Novated leasing is a contract between an employer and employee to purchase a car for personal use at no cost to either. Under some conditions, fringe benefits tax (FBT) is charged on these arrangements by the government.

Employees can make novated lease FBT calculator contributions to reduce the taxable value of their novated lease vehicle, using pre-tax salary contributions instead. This money can then be used for running costs associated with maintaining it.

Taxable value of a vehicle

Novated lease arrangements are agreements among employees, their employers and financiers for financing of vehicles. Employees benefit from reduced tax payments while having access to a vehicle; there may also be other advantages such as fleet discounts or online access to drivers reporting systems.

A novated vehicle’s taxable value is calculated based on its purchase price plus road costs, stamp duty and registration costs. You can also calculate it using the operating cost method that considers running costs as well as how often it’s being used for business travel vs personal use (recorded via logbooks). Employers can reduce this taxable value further by making post-tax contributions toward car expenses from employee salaries that have had income tax taken off prior to leasing an agreement.
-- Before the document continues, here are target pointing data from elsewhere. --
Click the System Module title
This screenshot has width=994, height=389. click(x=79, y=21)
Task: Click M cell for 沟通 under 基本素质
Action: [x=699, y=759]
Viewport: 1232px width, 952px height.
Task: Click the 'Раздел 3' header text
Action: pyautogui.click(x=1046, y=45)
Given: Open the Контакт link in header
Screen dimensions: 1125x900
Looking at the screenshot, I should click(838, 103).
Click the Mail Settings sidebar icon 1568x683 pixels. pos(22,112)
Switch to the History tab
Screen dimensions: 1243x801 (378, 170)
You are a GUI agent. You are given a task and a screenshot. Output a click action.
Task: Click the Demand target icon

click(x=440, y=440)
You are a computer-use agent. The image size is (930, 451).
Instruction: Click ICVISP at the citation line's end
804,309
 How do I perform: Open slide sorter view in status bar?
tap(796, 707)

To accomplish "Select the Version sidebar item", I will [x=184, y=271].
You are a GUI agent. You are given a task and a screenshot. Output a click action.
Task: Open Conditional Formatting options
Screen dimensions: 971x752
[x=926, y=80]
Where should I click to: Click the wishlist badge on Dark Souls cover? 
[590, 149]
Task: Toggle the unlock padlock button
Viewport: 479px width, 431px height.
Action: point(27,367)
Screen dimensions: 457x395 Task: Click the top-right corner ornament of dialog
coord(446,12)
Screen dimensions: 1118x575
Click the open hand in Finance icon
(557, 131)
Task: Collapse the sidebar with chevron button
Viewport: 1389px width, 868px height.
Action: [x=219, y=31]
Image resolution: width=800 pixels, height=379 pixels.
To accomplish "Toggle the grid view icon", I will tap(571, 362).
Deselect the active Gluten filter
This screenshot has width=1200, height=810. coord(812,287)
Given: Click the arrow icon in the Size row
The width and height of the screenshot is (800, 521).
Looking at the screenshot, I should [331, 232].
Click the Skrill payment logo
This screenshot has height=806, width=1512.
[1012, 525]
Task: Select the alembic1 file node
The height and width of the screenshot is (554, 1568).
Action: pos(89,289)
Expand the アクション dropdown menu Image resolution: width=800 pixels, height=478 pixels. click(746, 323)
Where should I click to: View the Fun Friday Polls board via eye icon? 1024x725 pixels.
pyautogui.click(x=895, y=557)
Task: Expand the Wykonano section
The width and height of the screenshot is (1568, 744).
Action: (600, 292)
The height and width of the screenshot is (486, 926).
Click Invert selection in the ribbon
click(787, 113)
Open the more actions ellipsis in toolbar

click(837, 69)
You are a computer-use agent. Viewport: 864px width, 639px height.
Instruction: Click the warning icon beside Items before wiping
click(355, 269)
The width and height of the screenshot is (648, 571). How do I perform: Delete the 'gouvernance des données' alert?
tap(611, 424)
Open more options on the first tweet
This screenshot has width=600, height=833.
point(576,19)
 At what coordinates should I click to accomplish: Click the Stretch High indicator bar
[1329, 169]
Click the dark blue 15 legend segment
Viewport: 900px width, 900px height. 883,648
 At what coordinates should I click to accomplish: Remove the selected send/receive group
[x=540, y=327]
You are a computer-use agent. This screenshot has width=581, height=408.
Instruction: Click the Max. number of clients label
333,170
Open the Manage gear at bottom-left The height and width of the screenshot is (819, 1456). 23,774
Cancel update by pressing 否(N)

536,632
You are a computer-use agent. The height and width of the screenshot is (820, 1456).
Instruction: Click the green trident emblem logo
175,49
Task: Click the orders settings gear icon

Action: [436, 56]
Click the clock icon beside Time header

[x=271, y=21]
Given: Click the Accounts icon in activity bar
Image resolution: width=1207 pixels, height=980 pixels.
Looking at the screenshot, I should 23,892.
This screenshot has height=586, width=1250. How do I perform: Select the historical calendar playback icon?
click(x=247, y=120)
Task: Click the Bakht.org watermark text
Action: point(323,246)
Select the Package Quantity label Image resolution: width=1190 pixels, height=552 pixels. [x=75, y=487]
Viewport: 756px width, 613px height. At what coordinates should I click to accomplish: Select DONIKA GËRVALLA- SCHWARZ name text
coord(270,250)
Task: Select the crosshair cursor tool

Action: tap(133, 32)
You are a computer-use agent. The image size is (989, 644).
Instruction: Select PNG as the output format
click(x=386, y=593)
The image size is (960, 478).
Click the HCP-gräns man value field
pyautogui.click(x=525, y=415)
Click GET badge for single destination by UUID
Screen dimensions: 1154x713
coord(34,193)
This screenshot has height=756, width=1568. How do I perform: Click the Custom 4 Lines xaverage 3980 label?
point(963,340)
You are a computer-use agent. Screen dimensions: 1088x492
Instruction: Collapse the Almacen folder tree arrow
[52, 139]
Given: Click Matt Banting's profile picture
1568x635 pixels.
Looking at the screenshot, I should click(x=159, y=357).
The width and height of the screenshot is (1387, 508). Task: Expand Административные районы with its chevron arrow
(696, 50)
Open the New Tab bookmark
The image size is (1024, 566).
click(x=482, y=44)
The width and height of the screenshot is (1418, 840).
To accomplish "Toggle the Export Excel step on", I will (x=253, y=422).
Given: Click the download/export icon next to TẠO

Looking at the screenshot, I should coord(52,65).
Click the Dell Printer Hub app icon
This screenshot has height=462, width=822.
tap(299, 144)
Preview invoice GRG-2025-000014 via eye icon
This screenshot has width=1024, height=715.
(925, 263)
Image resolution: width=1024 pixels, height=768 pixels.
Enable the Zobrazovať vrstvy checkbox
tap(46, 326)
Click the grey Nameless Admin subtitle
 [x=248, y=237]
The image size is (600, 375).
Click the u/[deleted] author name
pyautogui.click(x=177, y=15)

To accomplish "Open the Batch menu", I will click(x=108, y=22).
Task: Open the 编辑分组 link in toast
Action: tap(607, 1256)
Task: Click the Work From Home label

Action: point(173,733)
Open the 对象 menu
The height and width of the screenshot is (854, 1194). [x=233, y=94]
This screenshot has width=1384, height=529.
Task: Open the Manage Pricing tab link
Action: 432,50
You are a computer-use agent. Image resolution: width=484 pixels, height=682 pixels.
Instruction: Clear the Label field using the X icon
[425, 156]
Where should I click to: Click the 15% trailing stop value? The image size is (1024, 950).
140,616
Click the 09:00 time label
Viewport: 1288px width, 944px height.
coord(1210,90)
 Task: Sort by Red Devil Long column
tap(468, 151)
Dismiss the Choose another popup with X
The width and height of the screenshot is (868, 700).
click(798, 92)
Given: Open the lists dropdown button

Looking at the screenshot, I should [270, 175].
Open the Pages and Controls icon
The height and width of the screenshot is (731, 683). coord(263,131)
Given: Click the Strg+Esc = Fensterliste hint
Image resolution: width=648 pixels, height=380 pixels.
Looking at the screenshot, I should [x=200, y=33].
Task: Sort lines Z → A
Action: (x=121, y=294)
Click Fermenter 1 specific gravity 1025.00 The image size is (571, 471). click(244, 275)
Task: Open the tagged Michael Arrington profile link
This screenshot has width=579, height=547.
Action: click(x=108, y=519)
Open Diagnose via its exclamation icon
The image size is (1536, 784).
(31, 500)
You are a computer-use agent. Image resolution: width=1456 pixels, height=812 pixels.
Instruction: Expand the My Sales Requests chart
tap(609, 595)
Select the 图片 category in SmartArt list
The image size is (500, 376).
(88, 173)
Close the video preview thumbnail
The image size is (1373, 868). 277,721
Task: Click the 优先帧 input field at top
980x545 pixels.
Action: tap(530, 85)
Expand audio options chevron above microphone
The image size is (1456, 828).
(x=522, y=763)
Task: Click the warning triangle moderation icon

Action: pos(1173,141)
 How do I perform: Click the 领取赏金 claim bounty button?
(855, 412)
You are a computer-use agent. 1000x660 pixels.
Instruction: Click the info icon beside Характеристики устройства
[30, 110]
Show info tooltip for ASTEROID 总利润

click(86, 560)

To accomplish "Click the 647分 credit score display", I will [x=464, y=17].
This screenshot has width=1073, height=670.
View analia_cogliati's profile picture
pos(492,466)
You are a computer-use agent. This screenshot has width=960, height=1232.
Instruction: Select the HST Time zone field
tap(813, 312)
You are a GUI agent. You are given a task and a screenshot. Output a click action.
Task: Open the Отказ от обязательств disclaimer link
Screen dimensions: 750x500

LeasePlan recommends seeking independent financial and taxation advice before entering any novated lease arrangement.

Number of days you’ll drive the vehicle

If you plan on terminating an early novated lease agreement, be aware of the costly penalties attached. These could easily reach thousands in charges depending on both car value and mileage; be sure to track both accurately and don’t go beyond your allowance!

Opting for a novated lease FBT calculator can help save both on vehicle purchase prices and operating costs, with budgeted expenses included in your lease payment that help manage spending fluctuations over time. Most commonly, employers take payments out of pre-tax salaries in exchange for leasing repayments that cover both purchase price plus admin/finance fees in one lump sum payment.

Some employers allow employees to salary package up to an FBT exempt dollar limit without incurring FBT, so salary packaging companies are there to assist you with selecting an ideal vehicle and ensure it complies with FBT rules.

Fringe benefits tax (FBT)

FBT (Fringe Benefit Tax) is an Australian Taxation Office (ATO) tax assessed against employers for extra benefits that supplement an employee’s salary, such as car leasing. Employers must pay FBT on any novated lease vehicles provided through an arrangement and incur penalties under Australian Tax Law for such arrangements.

There are ways to minimise FBT liability by contributing post-tax amounts towards running costs of your vehicle using what’s known as Employee Contribution Method (ECM). ECM allows employees to optimise the tax effectiveness of their novated lease agreement.

ECMs are especially helpful for novated leases with heavy private usage since they help avoid paying FBT on its taxable value. However, this arrangement may be less tax-effective for businesses with lower private usage or high operating costs – therefore before choosing your novated lease package it is advisable to consult with a tax expert who can explain how a novated lease works and help identify which vehicle best meets your requirements.

Post-tax contributions

Novated lease FBT calculator offer an effective solution for purchasing a vehicle without incurring additional out-of-pocket expenses. As tax-efficient ways of purchasing both new and used cars, they can help save on registration, GST, tyre and fuel costs – yet still offer great flexibility in managing take-home money. One major drawback that must be considered when considering this route to car ownership is post-tax contributions from after-tax income that reduce the taxable value of the car and minimise any FBT liability at year’s end.

The statutory formula method is used to calculate the taxable value of a novated lease; however, you can make after-tax contributions that reduce its taxable value dollar for dollar up to its maximum amount – potentially saving thousands annually! Whenever entering into any such arrangement, it is prudent to seek independent financial and taxation advice before entering into one.